With a veritable army of scientific researchers, the Gallup Organization spent decades developing their famed Q12 Survey.

They now package and market this tool for organizations that want to determine the level of employee engagement in their workforce calling it The Only 12 Questions that Matter.

To date, more than 25 million employees worldwide have taken that survey, and the findings reveal the sad truth that most workers are not engaged in their jobs.

The reality of engagement for employers

If you are a leader, manager, or employer of any kind, you can’t afford NOT to know if your workers are engaged. There’s too much at stake.
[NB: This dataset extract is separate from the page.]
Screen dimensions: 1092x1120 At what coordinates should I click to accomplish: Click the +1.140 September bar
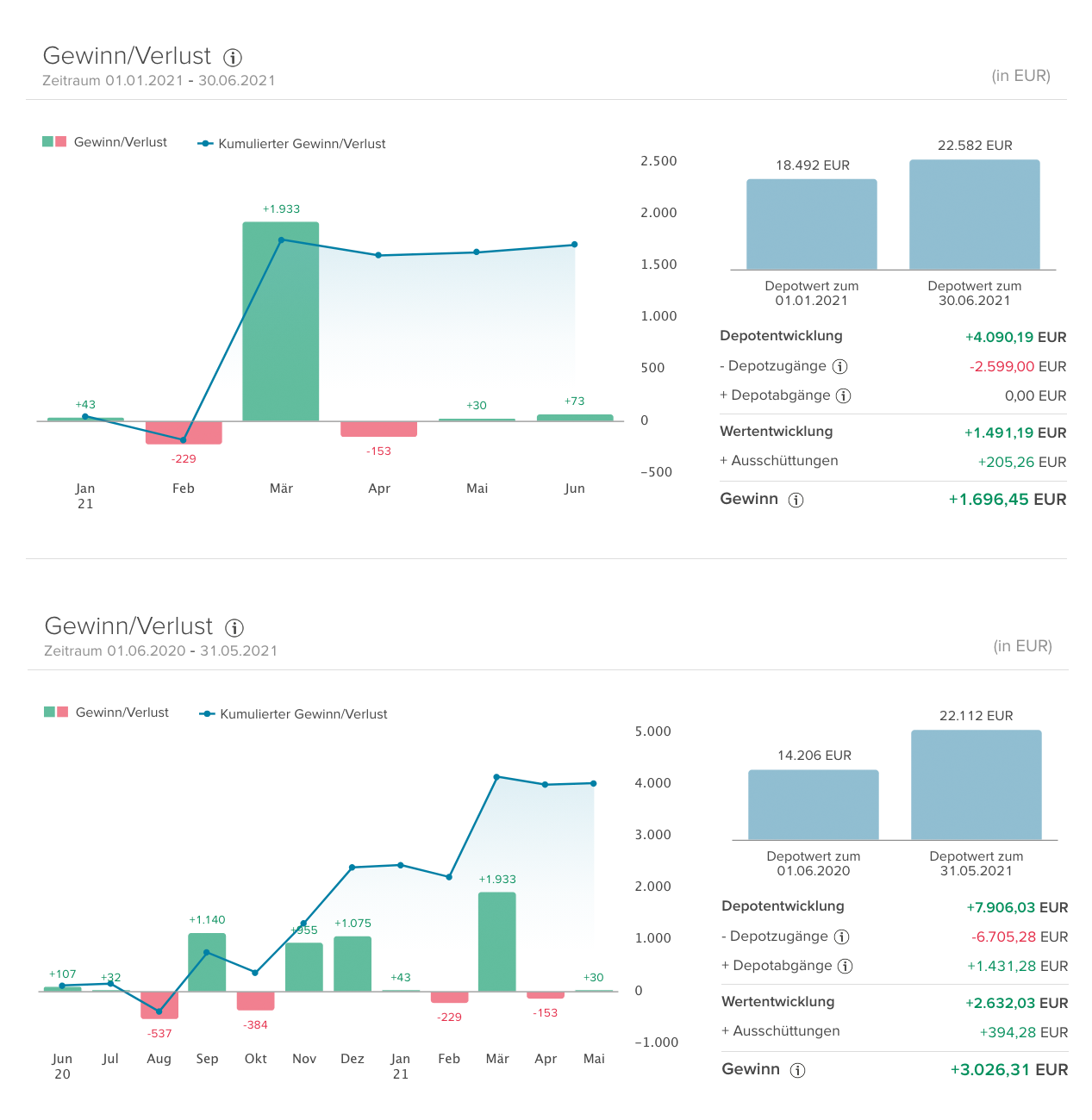pyautogui.click(x=207, y=962)
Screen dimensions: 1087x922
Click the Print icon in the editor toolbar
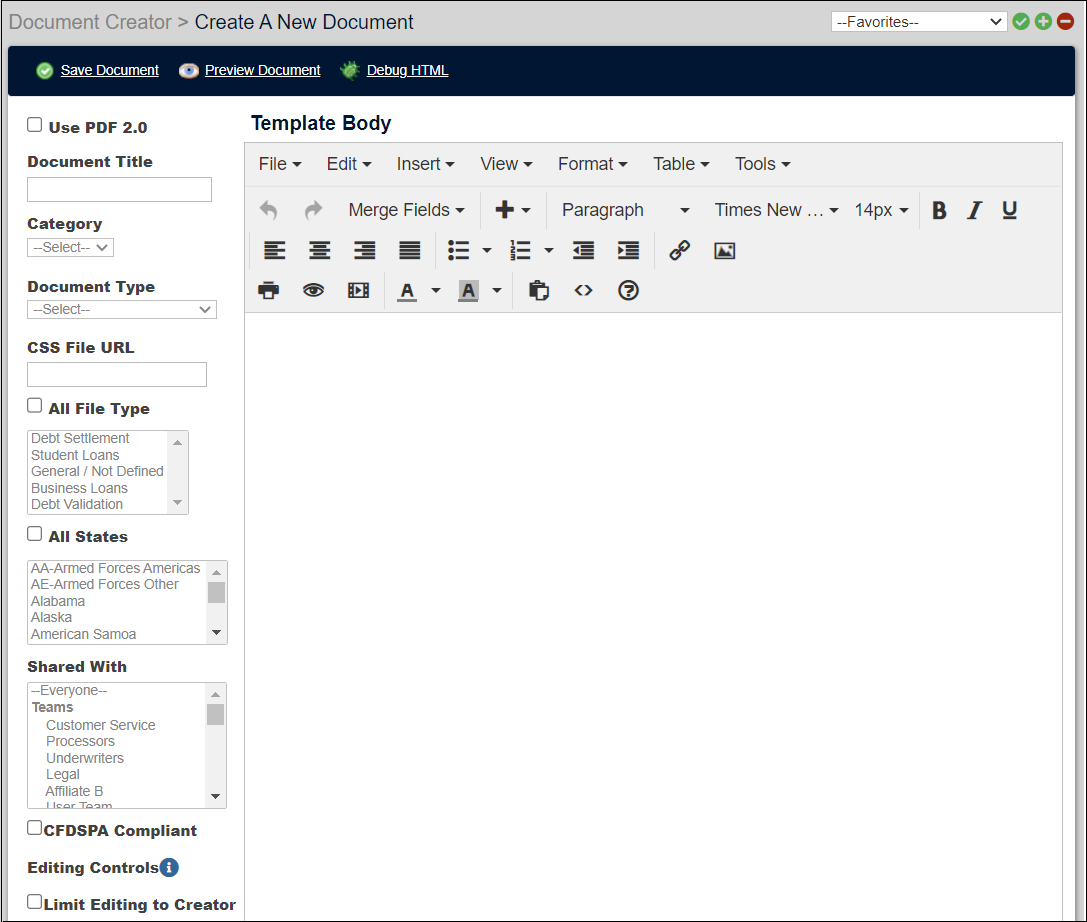[x=268, y=290]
Engaged employees are 87 percent less likely to leave their employer than those that are disengaged. (Source: Corporate Leadership Council). And as for profit, according to the ISR Employee Engagement Report by Towers Perrin, companies with high levels of employee engagement improved 19.2 percent in operating income while companies with low levels of employee engagement declined 32.7 percent over the same period.
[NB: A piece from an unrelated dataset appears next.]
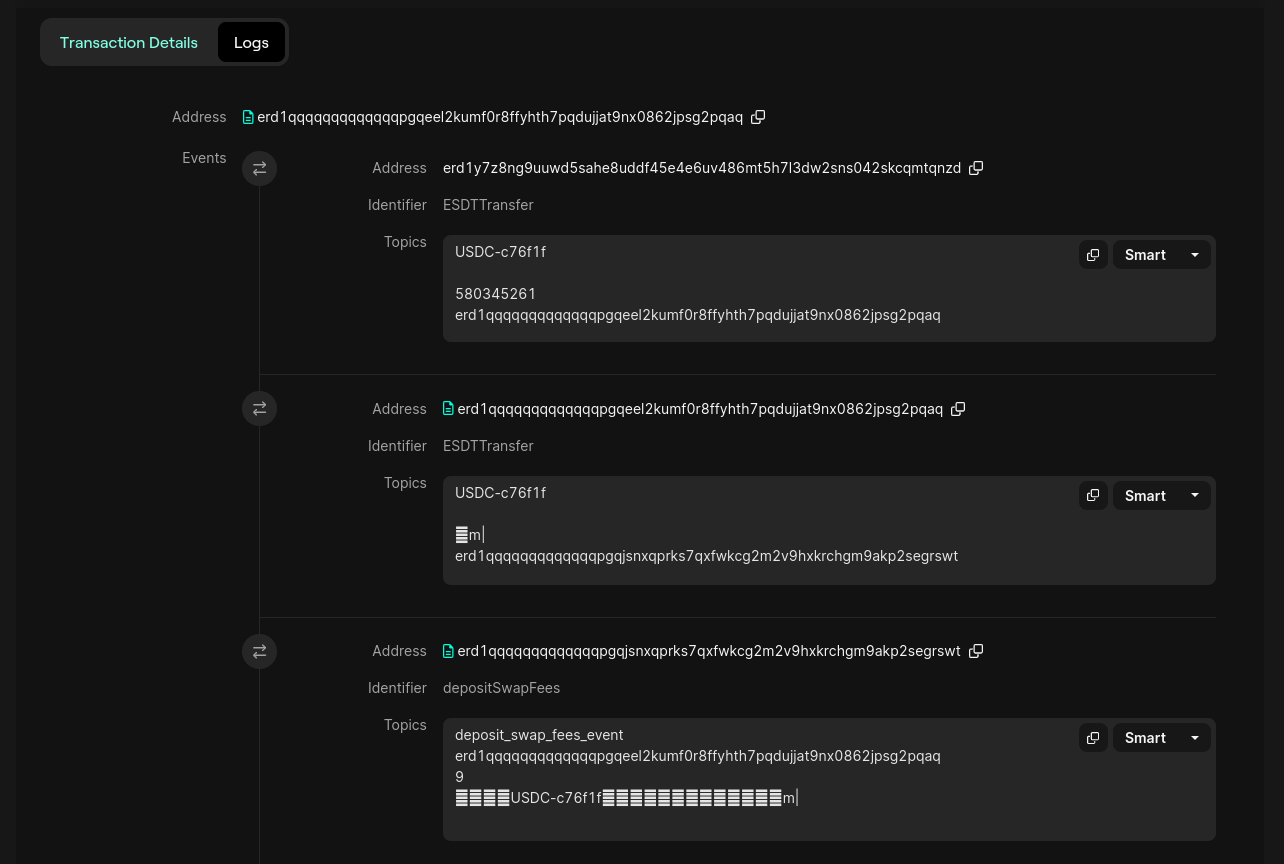
Task: Copy the deposit_swap_fees_event topics
Action: tap(1093, 738)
However, I don’t believe that a survey is the only way — or even that it’s the best way — to determine if your people are bringing their very best to the workplace and committed to your organization for the long haul.

Surveys can be very effective when you have both the time and the financial resources to go through the expensive and laborious process of disseminating them, compiling the data, and then initiating policies and procedures based upon them.

What you can do

But if you don’t, here’s an idea…

Ask them.

Get eyeball to eyeball and strike up a conversation.

Ask. Listen. And then make decisions based on what you learn. (Yeah, it’s old school, I know, but it works.)

If you go one-on-one and ask your people interesting, open-ended questions, you’ll be amazed how revealing their answers can be and how that information helps you engage them to perform at higher levels and retains them for longer periods of time.

However, to assure you get the candid, honest answers you need, do this casually as an informal conversation rather than approaching them saying, “I need you to come to my office on Thursday at 3 pm for a little talk.”

Remember the 80/20 conversation rule

When you talk to your direct reports, let them do most the talking. And don’t hit them with a barrage of probing questions out of left field, as that would make anyone highly suspicious of your motives and cause them to shut down or only give you the answers they think you are looking for, rather than the truthful revealing responses you need.

Here are six (6) examples of interesting questions your employees have never been asked:

  • Before you started, you had a mental picture of what this job would be like. How does the actual movie compare to the trailer? (Great for a new hire who’s been on the job for a year or less.)
  • If your birthday were next week and you could ask for change or two that would dramatically improve this job for you, what would those be? (Helps reveal what they don’t like about their job. If you can’t change those things, chances are they are going to circulate their resume.)
  • When your friends and family members ask you what you do when you’re at work, what kinds of adjectives do you use to describe it? Feel free to list the good, the bad, and the ugly. (Are you in alignment? Do they use any of the same terms that are used in your company’s mission statement or core values? Is what you hired them to do what they are actually doing?)
  • Do you feel we’re fully utilizing your talents and skills? What can you do that we might not be aware of? (Are they challenged or are they bored? Does their answer reveal a desire for growth or learning a new skill?)
  • If a high school kid job-shadowed you for a day and asked you if this was a good way to earn a decent living and live a good life, what would you tell them? (Helps to determine if they are satisfied with their compensation and things like work-life balance.)
  • While it’s important that we remain profitable, we also want to make an impact in our community and be good stewards of our environment, etc. How do you think we are doing? What should we be doing or not doing? (How aware and/or involved are they in whatever social mission your company supports? Do they think it’s important? Does this align with their values and beliefs? )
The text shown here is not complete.